Не спуская серьезного взгляда с Распутина, я собрала всю свою силу воли. Он приблизил свое лицо к моему, и я услышала его тяжелое дыхание…Здесь мое непоколебимое спокойствие закончилось. Он был слишком отталкивающим и слишком противным. Невольно я закрыла лицо носовым платком и резко отвернулась.
„Вот ты какая, оказывается, подлая, — прошипел „старец“ сквозь темные гнилые зубы. — Ты боишься меня? Я тебе не нравлюсь? Другие приползают на коленях. Я тебе покажу, уж я тебя согну!“
Он шипел, фыркал и слюна разбрызгивалась из его рта. Он проклинал меня. На короткое время я закрыла глаза.
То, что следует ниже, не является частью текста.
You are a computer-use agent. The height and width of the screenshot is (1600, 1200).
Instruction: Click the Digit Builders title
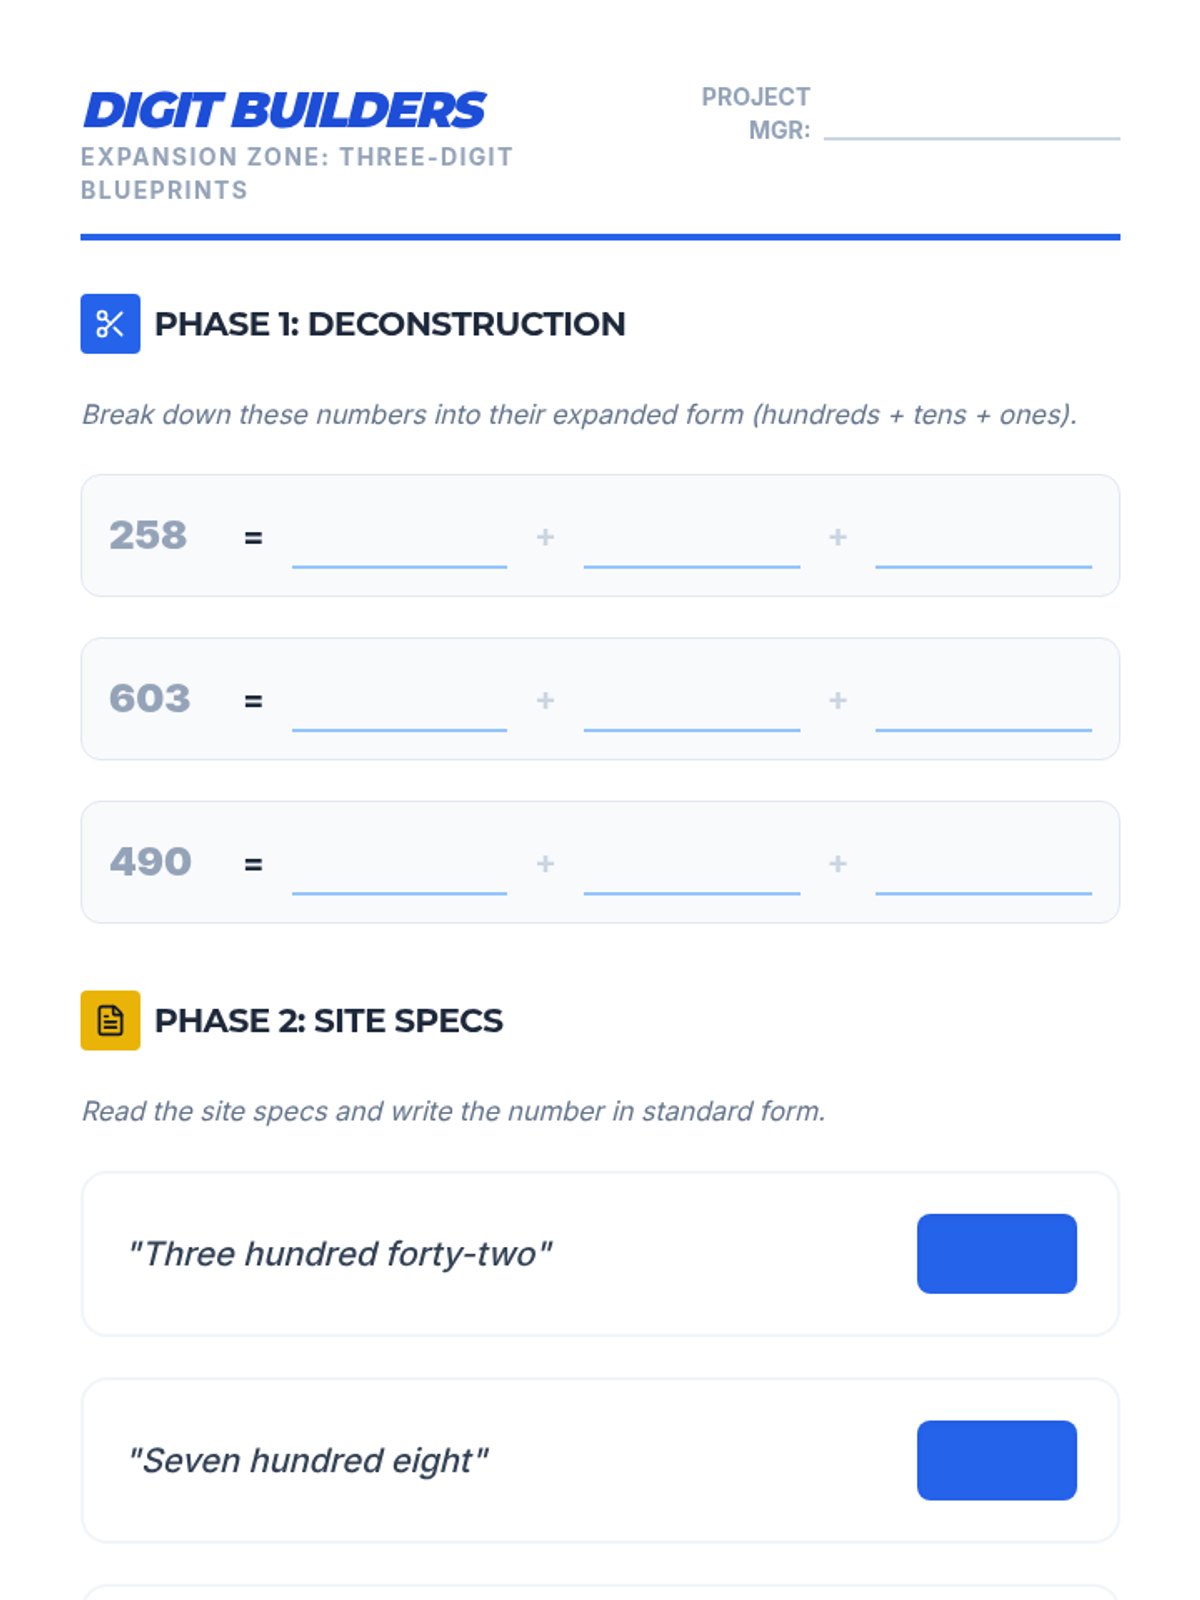284,110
Когда я их открыла, Распутин сидел на диване. Оттуда он еще раз подполз ко мне на четвереньках, схватился за подол моей нижней юбки, рванул ее зубами, как рассвирепевшая собака, не обращая внимания на то, что я вскрикнула, встал и вывел меня. Я уходила, но через полуоткрытую дверь увидела, как в столовой он схватил какую-то женщину — она была полновата, насколько я могла разглядеть, и потащил ее в ту же комнату, откуда я только что вышла…»
Каждый, кто хотя бы раз видел Распутина танцующим, не забудет его темперамент. Едва услышав цыганские мотивы, будоражащие его кровь, он моментально поддавался им. В это время на всех вечеринках было принято создавать определенное настроение с помощью цыганской музыки. Также и в ресторанах и ночных заведениях цыганские ансамбли своим задором создают атмосферу, которая располагает гостей к веселью (сопровождаясь потреблением вина и шампанского). Не случайно герой пьесы Льва Толстого «Живой труп» — аристократ, разбитый несчастной семейной жизнью, каждый вечер «ходил к цыганам, чтобы забыться…»
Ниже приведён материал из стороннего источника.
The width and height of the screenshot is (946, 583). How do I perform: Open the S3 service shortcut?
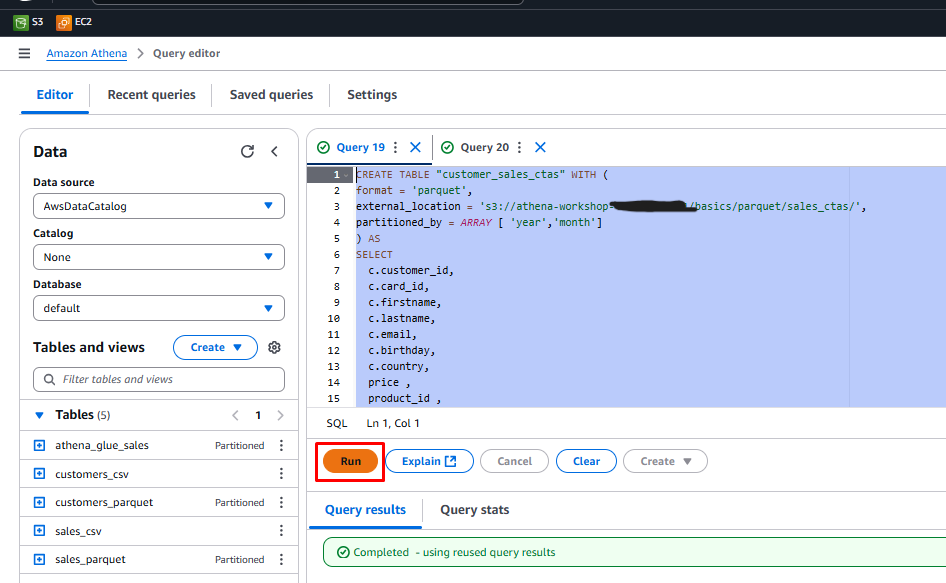coord(29,21)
Вечер у княгини Шаповальниковой. Она собрала небольшую, но высококлассную компанию. Ей руководит Распутин. Он — в центре внимания.
В комнату входит небольшой цыганский хор. Распутин приветствует каждую из певиц — красивую или нет — целует их и с любовью гладит по щекам. Они благодарят за хорошо оплаченное выступление, которое устраивается обычно для Распутина, окружают его и кокетничают с ним. незаметно вытирая щеки, влажные от поцелуев.
Выступление начинается с грустной песни. Распутин встает прямо перед артистами и правой рукой делает дирижирующие жесты.
Но вскоре музыка становится более ритмичной. Распутин с криком прыгает в середину комнаты. Он грациозно движется в ритме танца, время от времени отбивая такт каблуками своих мягких кожаных сапог. Затаив дыхание, гости наблюдают за картиной, какую с чарующим самозабвением представил им неторопливый по своей натуре мужик. Им кажется, что перед ними не просто танцующий, а человек, давший волю своим страстям в ритуальном экстазе. «Нет сомнения, это „хлыст“», — перешептываются они между собой. Чем более безудержным становится танец Распутина, тем более зажигательны подаваемые им команды для музыкантов. Вскоре у них пропадают голоса, и их благозвучие сменяется хриплым шипением. «Дальше, дальше!» — командует неутомимый танцор обессилевшим певцам, которых давно заглушают металлические удары балалайки и других инструментов.
А потом Распутин снова становится поучающим старцем, который с самоуверенностью неоспоримого авторитета делится своими «глубокими познаниями», стараясь, прежде всего, произвести впечатление на тех, кто его еще не знает. У Распутина это свойство и склонность к распущенности плавно переходят друг в друга.